Which is why this SNL performance was transfixing in a way that others seldom are. “Y’all ready?” he uttered from behind a keyboard, easing into the silky R&B of the opening number. More than a cue, he was addressing himself as much as his audience. Over the next seven-and-a-half minutes, Prince and his all-female backing band, 3rdEyeGirl, strode through a multipartite performance that embraced the challenge that so many other acts try to evade: how to turn the claustrophobia of the SNL music stage into a drama of pressure and release.

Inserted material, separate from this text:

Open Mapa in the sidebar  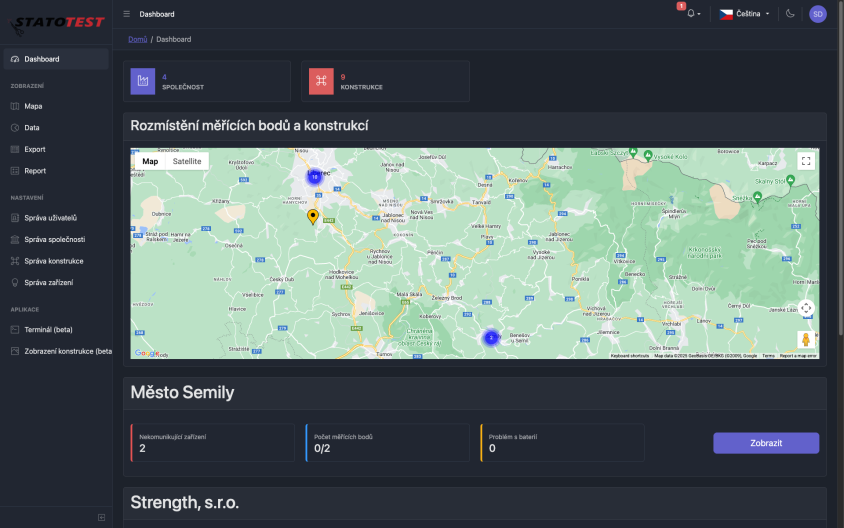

It happened in phases. After setting a sensual, delicate tone with “Clouds,” he disappeared briefly into a darkened stage only to reappear, outfit changed, guitar in hands. The band then exploded into the first bars of “Plectrumelectrum,” stacking Zeppelin-style riffs into a wave of sound, or almost: Prince noticed his guitar wasn’t plugged in. As the opening phrase drove to an end, in a move that somehow managed to turn a fuck-up into a flourish, Prince waited for the right second to set his guitar pick between his lips, gracefully reach for the electrical lead, and connect it just in time to land the riff. The moment charged the rest of the set with a striving that wasn’t there before, merging “Plectrumelectrum” with the breathlessness of “Marz” and the snarl of “Anotherlove” into more than the sum of their parts. Taking it all as of a piece, Prince sounded more self-aware and direct than he has in years. What made this performance so rousing was that he seemed to be testing that musical point of view, reaffirming for his audience something that we haven’t experienced in a while, which is that Prince’s pop dynamism is most powerful when it’s being earned, not given away.
That it was Rock who reportedly requested that Prince be the night’s musical guest gave the impression that, together, they had a vision for their return to SNL. Whether or not it was executed the way they intended, what matters is that they transposed the creative impulse behind that vision into the sweep and dimension of the SNL audience. As a display of pop ambition, you couldn’t beat it.